From Crutches to Coast to Coast – My Cycling Journey, by Julia Davis

 

cycling blog images

Life before cycling- had you ever wanted to cycle before?

I have always liked keeping fit but in my 30’s I had a lot of health problems due to endometriosis, which meant years of no exercise. I had a number of operations, including a hysterectomy, and was advised to walk every day to help me recover.  I was unfit and felt worn down by everything. I started walking and gradually built in some jogging. This developed into running and before I knew it, I increased my distance until I could do a 5km Park Run.  I got stronger and fitter and joined the local running club. I had even signed up for a marathon because my training was going so well! My buzz came quickly crashing down shortly after when I had an accident and badly broke my ankle, and tore all my ligaments.
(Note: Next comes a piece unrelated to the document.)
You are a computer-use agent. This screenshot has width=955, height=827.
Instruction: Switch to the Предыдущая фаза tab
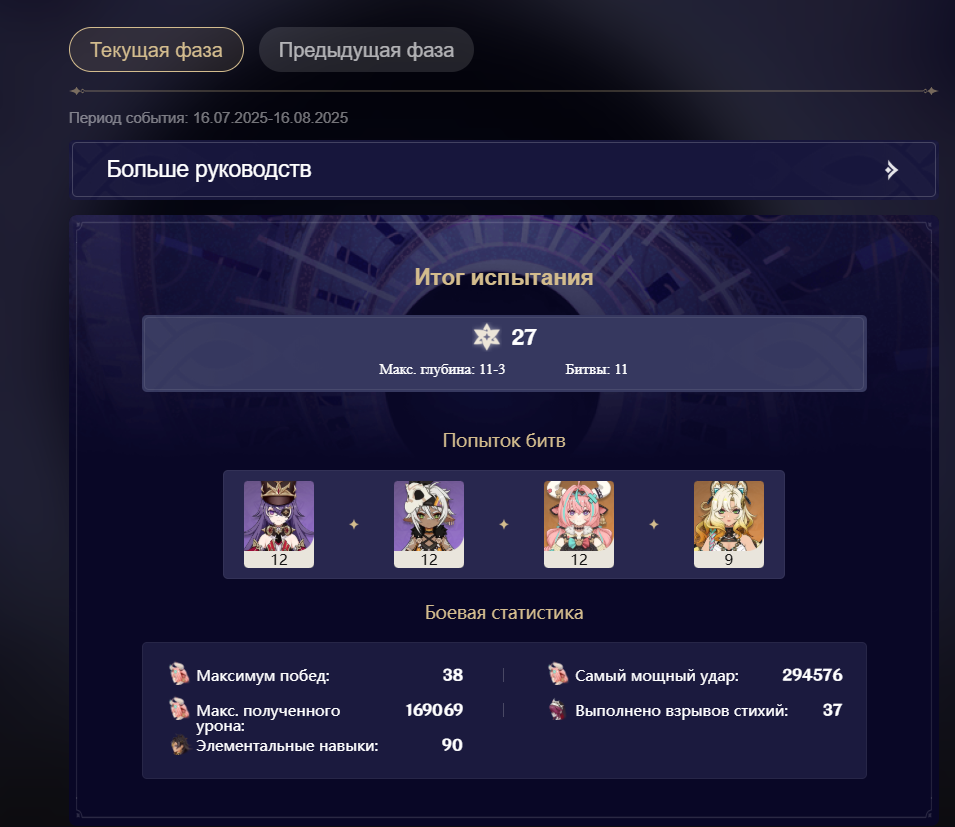[x=366, y=50]
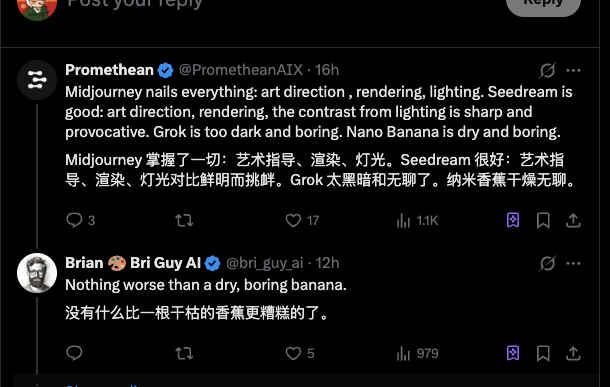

How did you first get into cycling?

Blog images 2 Five months after breaking my ankle, I was nowhere near being able to run and I was feeling very frustrated at being inactive again. I started to use my hybrid bike to exercise our lively dog as it was easier for me than walking. I enjoyed being out on a bike and found it didn’t aggravate my ankle too much.  My husband has always been a keen cyclist, and I always thought of it as his sport. But I woke up one day and decided I’d get a road bike and try cycling, so at least I could do something to help me get back to running.

Are there any barriers/challenges you have faced along your cycling journey?

I bought a road bike in the January sales and I can vividly remember my first attempt at going round the block. I felt very unstable and there was a lot to think about with brakes, gears and traffic. I could only manage with left hand turns as I was too scared to turn right and move across into the traffic! I also found it very cold and wasn’t sure it would be for me. I persevered and did a 10 mile bike ride, then 15, then 20 miles. I set myself the target of doing the 30 mile cafe ride at the cycling club, and felt a huge sense of achievement at getting to this milestone. I had a steep learning curve but I found other cyclists were supportive and happy to share advice. I started to cycle further and with faster groups, and after 6 months I completed my first 100 mile ride. It was then started to feel like a proper cyclist.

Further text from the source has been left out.